- [SUPPLIED TEXT]:
Jewish Territorialism

For two thousand years two mysteries twined themselves around the Jewish people. The first was the location of the lost tribes who had disappeared from history during the First Temple period. The second asked, “when will the Jewish people be restored to their Biblical homeland?”

Whether or not the State of Israel as it exists today is a project blessed by God or an act of secular chutzpah is an open discussion. It has been a guiding principle of that state to bring about an in-gathering of the Jewish people from around the globe. Many in the traditional community have questioned the legitimacy of that mandate in the hands of a secular state. At the same time, the secular state has wholeheartedly embraced the religious mandate, a selective borrowing from a vast heritage that it has viewed with an often jaundiced dyspepsia.

Those Jews have been gathered from around the world to the State of Israel have been Jews who were viewed as proper Jews. The populations of Jews who have been suggested to be descendants from the lost tribes have not been repatriated. The rescue of the Ethiopian Jewish population, an ancient non-Rabbinic Jewish community, was not without controversy (The Ethiopian Jewish holiday Sigd, a holiday which has much in common with Tisha B’Av, was celebrated last week). The question of borders and boundaries is both spiritual and practical. As Jews, where can we live in safety and with meaning? Should we sacrifice one for the other? Is it worthwhile to sacrifice meaning for safety? Can we sacrifice safety and live to have meaning?

- [REQUIREMENT 1]:
From the passage on Jewish territorialism, extract the part that opens with the words containing "Jewish Territorialism" and closes with "often jaundiced dyspepsia.".
- [REQUIREMENT 2]:
List every question asked in the final paragraph of the passage on Jewish territorialism.
- [REQUIREMENT 3]:
According to the passage on Jewish territorialism, during what period did the lost tribes disappear from history?
The lines that come next are taken from a separate source.

- [SOURCE DATA]:
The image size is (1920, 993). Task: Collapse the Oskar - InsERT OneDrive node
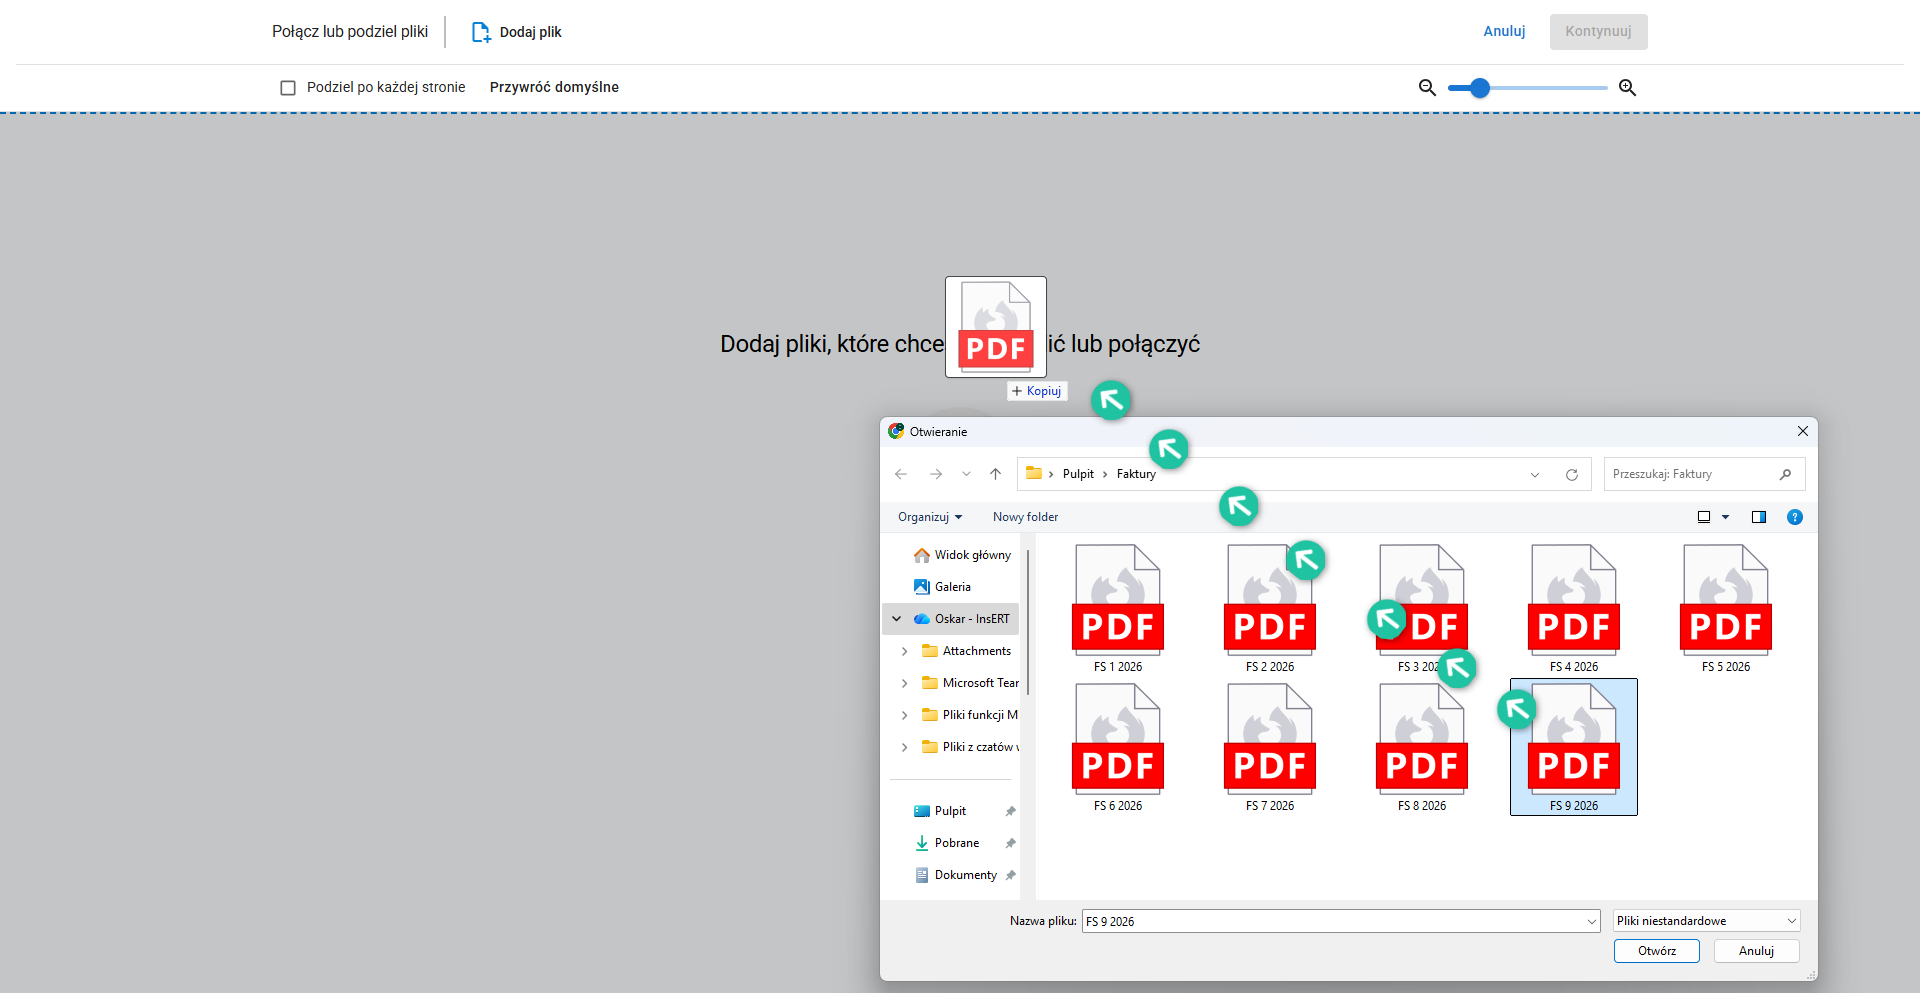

- [WRITTEN RESPONSE 1]:
Jewish Territorialism

For two thousand years two mysteries twined themselves around the Jewish people. The first was the location of the lost tribes who had disappeared from history during the First Temple period. The second asked, “when will the Jewish people be restored to their Biblical homeland?”

Whether or not the State of Israel as it exists today is a project blessed by God or an act of secular chutzpah is an open discussion. It has been a guiding principle of that state to bring about an in-gathering of the Jewish people from around the globe. Many in the traditional community have questioned the legitimacy of that mandate in the hands of a secular state. At the same time, the secular state has wholeheartedly embraced the religious mandate, a selective borrowing from a vast heritage that it has viewed with an often jaundiced dyspepsia.

- [WRITTEN RESPONSE 2]:
As Jews, where can we live in safety and with meaning?
Should we sacrifice one for the other?
Is it worthwhile to sacrifice meaning for safety?
Can we sacrifice safety and live to have meaning?

- [WRITTEN RESPONSE 3]:
The First Temple period.